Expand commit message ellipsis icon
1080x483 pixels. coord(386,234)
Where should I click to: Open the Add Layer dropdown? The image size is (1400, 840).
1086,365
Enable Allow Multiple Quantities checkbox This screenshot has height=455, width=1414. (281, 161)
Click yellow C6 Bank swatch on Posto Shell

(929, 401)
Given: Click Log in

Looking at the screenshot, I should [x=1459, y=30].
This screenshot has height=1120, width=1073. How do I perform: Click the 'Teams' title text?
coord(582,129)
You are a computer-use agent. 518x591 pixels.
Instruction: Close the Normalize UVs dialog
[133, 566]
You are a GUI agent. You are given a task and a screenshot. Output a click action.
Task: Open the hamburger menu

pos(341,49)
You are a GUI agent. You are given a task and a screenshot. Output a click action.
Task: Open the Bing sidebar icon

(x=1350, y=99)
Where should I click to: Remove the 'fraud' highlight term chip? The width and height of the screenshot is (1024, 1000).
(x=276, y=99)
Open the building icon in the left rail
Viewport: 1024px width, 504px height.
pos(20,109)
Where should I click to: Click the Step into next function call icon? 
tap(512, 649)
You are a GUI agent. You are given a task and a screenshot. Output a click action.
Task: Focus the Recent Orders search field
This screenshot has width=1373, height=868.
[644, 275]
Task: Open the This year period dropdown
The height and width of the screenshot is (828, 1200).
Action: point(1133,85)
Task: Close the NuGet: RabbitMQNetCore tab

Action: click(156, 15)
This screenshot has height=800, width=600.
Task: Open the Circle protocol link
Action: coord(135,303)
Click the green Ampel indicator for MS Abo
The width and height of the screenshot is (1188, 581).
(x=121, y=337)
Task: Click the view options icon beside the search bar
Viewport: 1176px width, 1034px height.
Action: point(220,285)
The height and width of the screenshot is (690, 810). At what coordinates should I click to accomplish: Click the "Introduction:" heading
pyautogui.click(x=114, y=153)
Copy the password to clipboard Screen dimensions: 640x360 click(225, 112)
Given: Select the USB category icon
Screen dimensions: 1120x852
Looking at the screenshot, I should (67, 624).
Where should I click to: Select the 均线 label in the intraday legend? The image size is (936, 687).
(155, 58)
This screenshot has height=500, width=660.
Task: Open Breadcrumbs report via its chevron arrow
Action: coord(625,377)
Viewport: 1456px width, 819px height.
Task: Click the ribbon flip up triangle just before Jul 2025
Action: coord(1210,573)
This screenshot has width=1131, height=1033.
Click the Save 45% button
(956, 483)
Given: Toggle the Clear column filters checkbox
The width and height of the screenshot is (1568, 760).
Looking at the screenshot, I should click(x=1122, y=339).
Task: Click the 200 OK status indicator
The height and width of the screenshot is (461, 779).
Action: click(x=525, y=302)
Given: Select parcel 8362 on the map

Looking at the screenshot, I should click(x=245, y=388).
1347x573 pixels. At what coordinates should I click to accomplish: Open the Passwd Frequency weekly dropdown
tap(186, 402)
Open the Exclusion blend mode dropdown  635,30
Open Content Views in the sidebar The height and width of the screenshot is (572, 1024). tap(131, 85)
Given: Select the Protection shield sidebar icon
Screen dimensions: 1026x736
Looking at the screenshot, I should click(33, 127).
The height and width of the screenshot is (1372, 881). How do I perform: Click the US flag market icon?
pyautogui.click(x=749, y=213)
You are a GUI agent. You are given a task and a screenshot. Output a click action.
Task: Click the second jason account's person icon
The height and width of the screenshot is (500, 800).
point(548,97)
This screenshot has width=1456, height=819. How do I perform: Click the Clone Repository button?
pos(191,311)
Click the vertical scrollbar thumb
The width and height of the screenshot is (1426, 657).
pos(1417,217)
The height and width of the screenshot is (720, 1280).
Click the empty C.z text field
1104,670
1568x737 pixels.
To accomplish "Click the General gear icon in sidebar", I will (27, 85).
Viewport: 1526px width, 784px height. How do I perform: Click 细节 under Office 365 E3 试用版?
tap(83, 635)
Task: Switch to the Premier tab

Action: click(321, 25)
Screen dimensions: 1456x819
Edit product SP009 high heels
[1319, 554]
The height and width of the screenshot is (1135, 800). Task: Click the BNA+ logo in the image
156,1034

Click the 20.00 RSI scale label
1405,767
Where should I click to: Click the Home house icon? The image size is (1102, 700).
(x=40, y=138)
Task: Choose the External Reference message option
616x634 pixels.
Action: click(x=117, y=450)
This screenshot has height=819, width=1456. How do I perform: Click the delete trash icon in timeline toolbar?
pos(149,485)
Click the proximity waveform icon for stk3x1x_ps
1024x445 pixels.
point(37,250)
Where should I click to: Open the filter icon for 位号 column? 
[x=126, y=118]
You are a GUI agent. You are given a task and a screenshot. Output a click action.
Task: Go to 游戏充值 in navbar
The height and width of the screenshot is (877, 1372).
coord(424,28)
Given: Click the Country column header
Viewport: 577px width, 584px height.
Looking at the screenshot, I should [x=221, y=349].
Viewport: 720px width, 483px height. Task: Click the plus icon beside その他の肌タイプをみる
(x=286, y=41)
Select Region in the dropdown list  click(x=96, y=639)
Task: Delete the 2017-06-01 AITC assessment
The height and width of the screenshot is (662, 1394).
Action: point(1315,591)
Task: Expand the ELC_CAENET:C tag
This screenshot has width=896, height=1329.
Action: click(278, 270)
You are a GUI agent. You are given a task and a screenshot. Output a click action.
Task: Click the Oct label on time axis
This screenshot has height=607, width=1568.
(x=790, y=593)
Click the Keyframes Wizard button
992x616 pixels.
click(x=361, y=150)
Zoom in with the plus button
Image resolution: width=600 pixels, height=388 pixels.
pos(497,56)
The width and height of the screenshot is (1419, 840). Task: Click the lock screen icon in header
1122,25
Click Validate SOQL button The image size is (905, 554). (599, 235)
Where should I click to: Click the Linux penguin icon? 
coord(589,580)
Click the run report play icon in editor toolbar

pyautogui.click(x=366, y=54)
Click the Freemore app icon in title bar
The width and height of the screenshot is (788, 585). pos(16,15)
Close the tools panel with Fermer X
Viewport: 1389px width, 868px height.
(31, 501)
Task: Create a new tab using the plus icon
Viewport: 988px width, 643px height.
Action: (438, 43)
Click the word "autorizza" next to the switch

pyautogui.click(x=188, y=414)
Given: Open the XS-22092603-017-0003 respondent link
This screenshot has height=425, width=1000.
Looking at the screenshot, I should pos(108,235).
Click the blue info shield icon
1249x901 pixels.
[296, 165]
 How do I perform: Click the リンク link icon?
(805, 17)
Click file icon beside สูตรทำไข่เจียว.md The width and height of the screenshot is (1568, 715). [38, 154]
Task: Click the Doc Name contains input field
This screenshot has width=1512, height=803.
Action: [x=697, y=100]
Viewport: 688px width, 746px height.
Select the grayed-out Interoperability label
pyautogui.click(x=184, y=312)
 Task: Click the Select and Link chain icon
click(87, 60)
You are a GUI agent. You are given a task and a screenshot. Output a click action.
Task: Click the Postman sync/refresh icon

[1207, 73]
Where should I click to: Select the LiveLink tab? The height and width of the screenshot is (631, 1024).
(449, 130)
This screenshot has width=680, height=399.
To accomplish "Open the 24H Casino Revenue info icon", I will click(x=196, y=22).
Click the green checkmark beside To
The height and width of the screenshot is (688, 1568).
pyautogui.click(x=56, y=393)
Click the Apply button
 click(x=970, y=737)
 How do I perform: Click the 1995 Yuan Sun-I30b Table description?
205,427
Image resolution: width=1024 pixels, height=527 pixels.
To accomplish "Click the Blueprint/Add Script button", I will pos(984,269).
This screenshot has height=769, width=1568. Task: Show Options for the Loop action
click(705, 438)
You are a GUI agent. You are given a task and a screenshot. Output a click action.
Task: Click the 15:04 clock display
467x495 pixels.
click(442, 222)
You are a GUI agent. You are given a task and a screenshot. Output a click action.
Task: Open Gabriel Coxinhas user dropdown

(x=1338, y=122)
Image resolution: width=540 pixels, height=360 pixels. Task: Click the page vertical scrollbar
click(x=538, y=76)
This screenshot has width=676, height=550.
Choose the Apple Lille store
++++
**To do:** From the items above, copy out every line that contains the word "button".

**Solution to the problem:**
Click the Save 45% button
This screenshot has width=1456, height=819. How do I perform: Click the Clone Repository button?
Click the Keyframes Wizard button
Zoom in with the plus button
Click Validate SOQL button The image size is (905, 554). (599, 235)
Click the Apply button
To accomplish "Click the Blueprint/Add Script button", I will pos(984,269).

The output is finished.